Organizer: Van C. Gessel, Brigham Young University
Chair: Robert A. Russell, Brigham Young University
The Social Role of Rakugo in Performing Culture
Patricia Welch, University of Michigan
Following the Meiji Restoration, rakugo achieved new heights of popularity. The number of theaters devoted to rakugo mushroomed, and transcripts of performances by popular raconteurs became runaway bestsellers. While scholars have begun to examine rakugo's role in the development of modern literary prose, few have investigated its role in society. In this presentation, I will examine the evolving role of rakugo in performing culture.
To do so, I investigate the primary focus of periods when rakugo's popularity surged: the 1880s, the years following the Second World War, and-though slightly attenuated-the present day. John Scott Miller (1989, 1994) contends that a crucial technological development (Japanese shorthand) contributed to the initial rakugo boom; this thesis holds in each case. Rather than simply reflecting successful marketing of technology, however, each boom has filled a vital social role. Initially, rakugo, affordable public entertainment, provided a model of community through tales of hapless but indomitable Edokko, urbane wags, and dutiful wives; moreover, through voluntary censorship, most stories also adhered to tenets of Confucian morality, although the critical eye of the raconteur illuminated excesses on the part of townsfolk and authority figures alike. In the twentieth century, rakugo continues to provide a model of community, though now associated with an imagined 'authentic' past. By examining story choice, audience, and performance techniques, I will show how each wave of popularity affects the subsequent shape and critical reception of rakugo, and how nostalgia propelling the current boom may herald the demise of rakugo's vitality.
● ● ●
--- TASKS FOR THIS EXERCISE ---
(1) Name every period that the rakugo abstract identifies as a time when rakugo's popularity surged.
(2) Repeat the passage of the rakugo abstract between "Organizer: Van C." and "in performing culture.", inclusive.
The listing comes from a source unrelated to the rakugo abstract.

--- DATA SHOWN ---
● ● ●
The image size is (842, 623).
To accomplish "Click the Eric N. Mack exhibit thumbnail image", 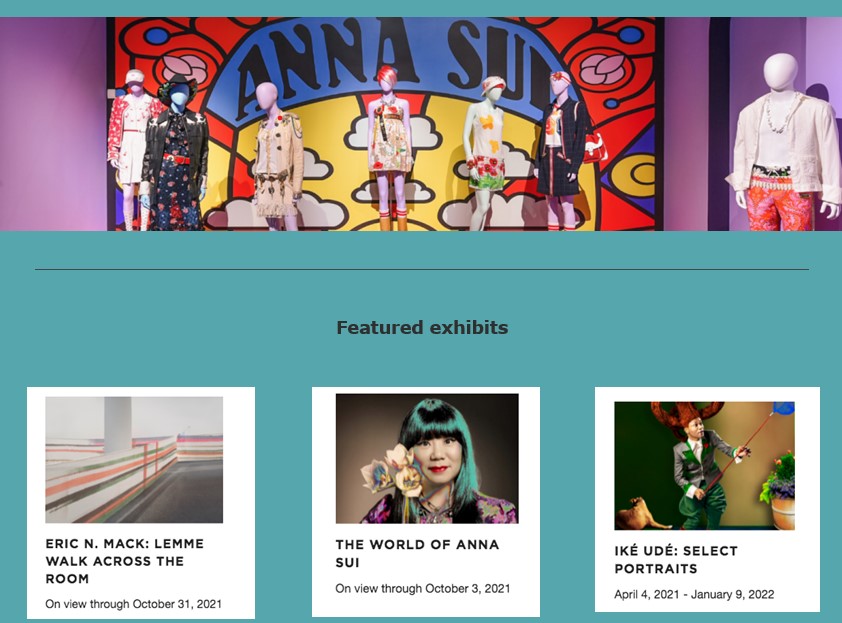I will pos(134,460).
● ● ●
--- OUTPUTS FOR THE TASKS ---
(1) The 1880s, the years following the Second World War, and the present day.

(2)
Organizer: Van C. Gessel, Brigham Young University
Chair: Robert A. Russell, Brigham Young University
The Social Role of Rakugo in Performing Culture
Patricia Welch, University of Michigan
Following the Meiji Restoration, rakugo achieved new heights of popularity. The number of theaters devoted to rakugo mushroomed, and transcripts of performances by popular raconteurs became runaway bestsellers. While scholars have begun to examine rakugo's role in the development of modern literary prose, few have investigated its role in society. In this presentation, I will examine the evolving role of rakugo in performing culture.